INFORMATION SHOWN
◆ ◆ ◆

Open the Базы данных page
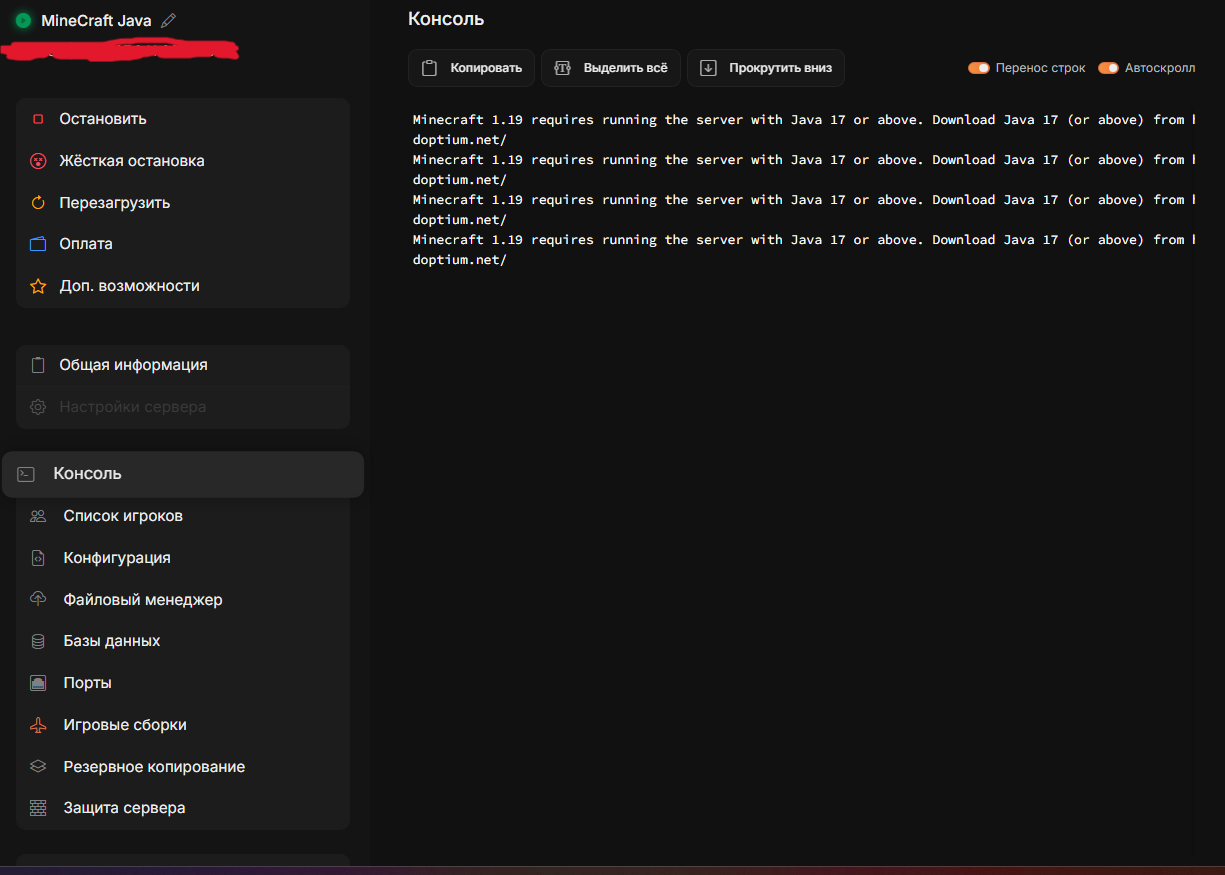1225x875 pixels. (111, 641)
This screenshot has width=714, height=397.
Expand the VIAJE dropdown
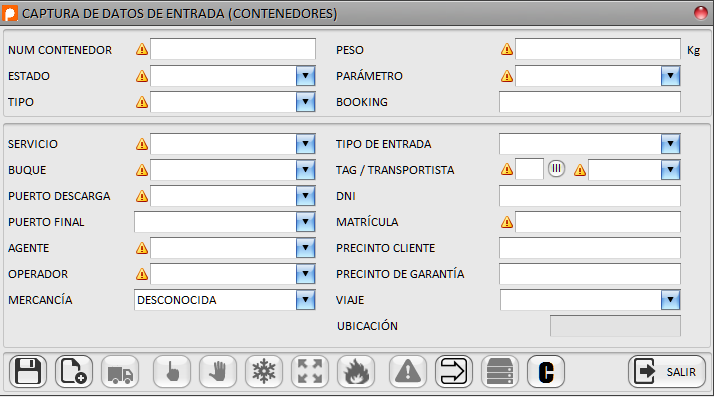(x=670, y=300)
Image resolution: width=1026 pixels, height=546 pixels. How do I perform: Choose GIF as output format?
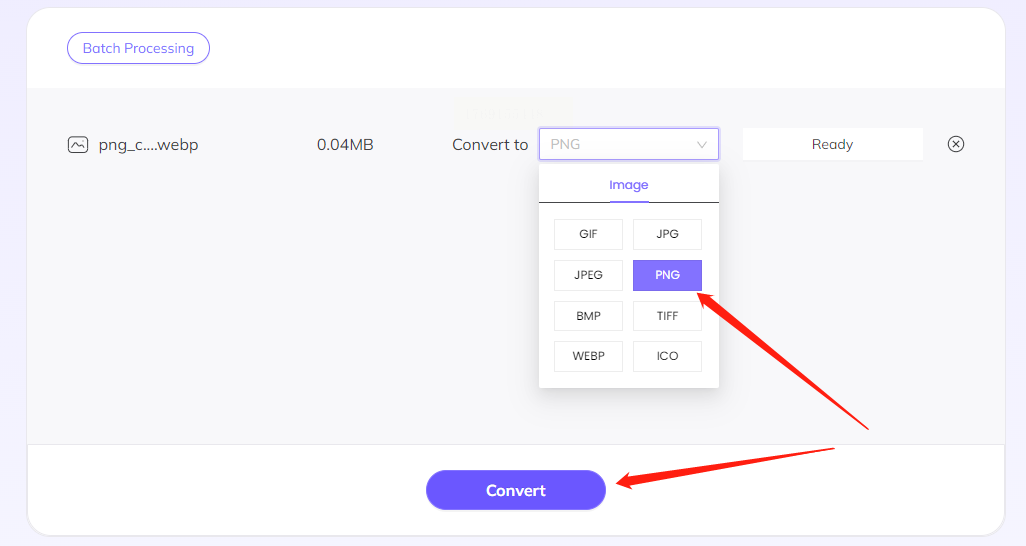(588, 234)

◆ ◆ ◆

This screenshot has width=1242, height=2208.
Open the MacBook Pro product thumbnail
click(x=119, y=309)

◆ ◆ ◆

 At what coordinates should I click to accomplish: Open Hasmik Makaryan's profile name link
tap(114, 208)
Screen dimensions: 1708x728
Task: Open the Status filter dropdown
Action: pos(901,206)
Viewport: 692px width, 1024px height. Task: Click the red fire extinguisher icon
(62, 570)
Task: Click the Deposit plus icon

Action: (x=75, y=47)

◆ ◆ ◆

Look through the data above and report every line in which "screenshot" appears.

This screenshot has width=714, height=397.
This screenshot has width=1242, height=2208.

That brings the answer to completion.